Ayer llamó mi marido para desahogarse conmigo del desastre de hijos que tenemos. Simón vive de noche. No hace más que salir y entrar de la casa. Amigos por aquí, amigos por allá, pero no colabora para nada en las labores que hay que hacer. Se acuesta a la mañana y se levanta a las cuatro de la tarde. Su padre lo arrancó ayer de la cama que eran cerca de las cinco, y el chico se sintió maltratado, como si un insecto molestón le hubiera venido a perturbar el sueño. Cuando mi marido enfurece puede pasar de todo. Lo primero que hizo fue tirar a la basura toda la pasta, los ñoquis, los quesos y demás provisiones con las que llena la nevera para alimentar al niño. "A partir de ahora, que se busque la vida", me dijo. Tenía que terminar un artículo y no podía concentrarse.
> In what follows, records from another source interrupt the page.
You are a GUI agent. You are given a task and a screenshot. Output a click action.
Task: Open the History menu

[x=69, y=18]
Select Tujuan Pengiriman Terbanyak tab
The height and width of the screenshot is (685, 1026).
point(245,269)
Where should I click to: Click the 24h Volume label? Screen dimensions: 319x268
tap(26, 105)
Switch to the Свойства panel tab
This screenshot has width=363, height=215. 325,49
Me envidia.
Hablé después con mi hijo que estaba en su cuarto con el ordenador. Puso cara de pobre sufridor. Tiene un padre que está loco, dice. Tiene hambre.
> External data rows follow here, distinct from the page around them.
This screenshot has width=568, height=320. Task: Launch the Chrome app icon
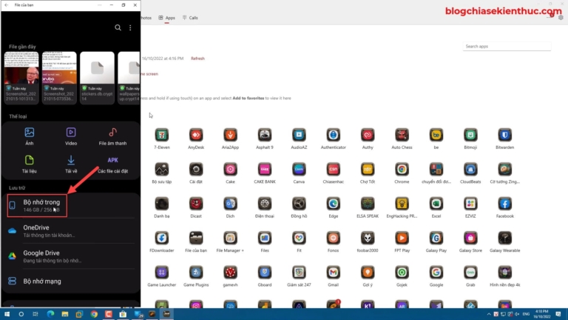402,169
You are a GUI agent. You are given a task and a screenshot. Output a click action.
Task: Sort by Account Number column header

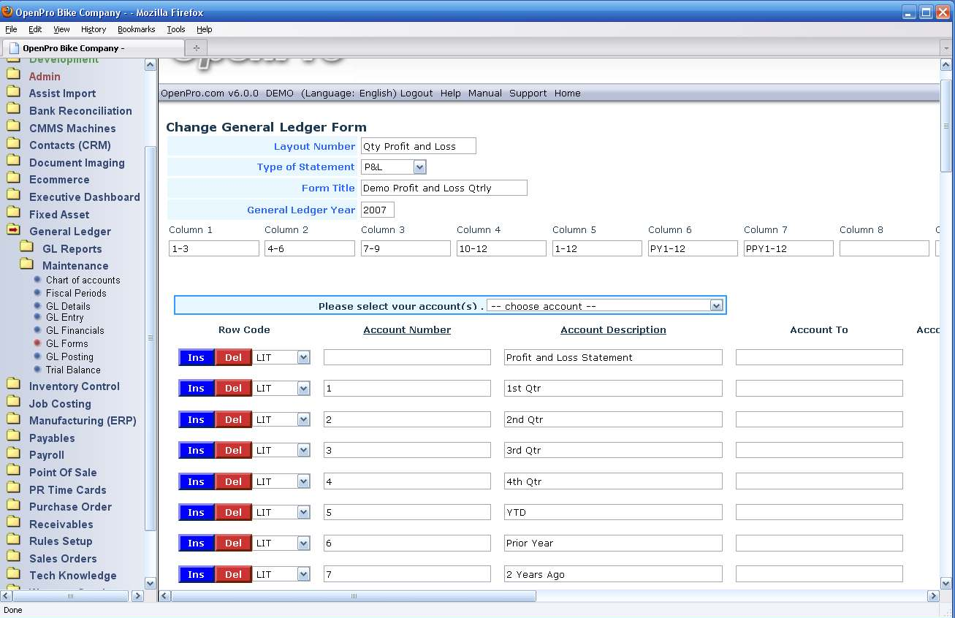[407, 330]

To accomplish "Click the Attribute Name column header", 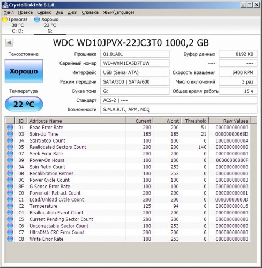I will click(76, 121).
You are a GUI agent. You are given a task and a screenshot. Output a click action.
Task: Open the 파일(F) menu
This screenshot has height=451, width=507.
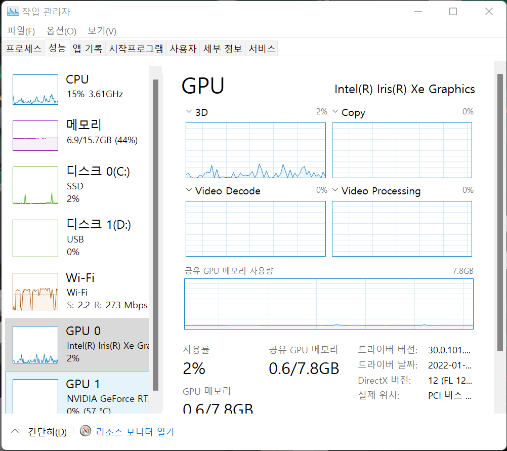(x=21, y=31)

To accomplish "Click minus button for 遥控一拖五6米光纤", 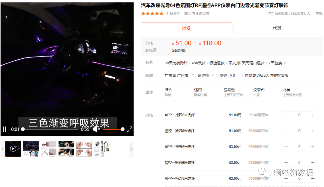I will pos(286,163).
Cuando yo estaba allí mediaba para que las cosas no se desmadraran demasiado, pero ahora, a tantos kilómetros de distancia, no sé que puedo hacer. Es como una marea que llega y me arrastra. En esos momentos no se me ocurre pensar que el temporal amainará y solo ruego al cielo que no tengamos que salir en las páginas de sucesos.
Hoy con el alma encogida los he llamado por Skipe para saber como iban las cosas y me los encuentro a los dos tan campantes y sonrientes. Veía por detrás suyo en la pantalla al operario que ha ido a instalar una alarma y los dos estaban pendientes de los detalles técnicos de la cuestión.
En un aparte mi marido me dijo que cree que ha mi hijo le vino bien su enfurecimiento de ayer. Esperemos que dure la paz.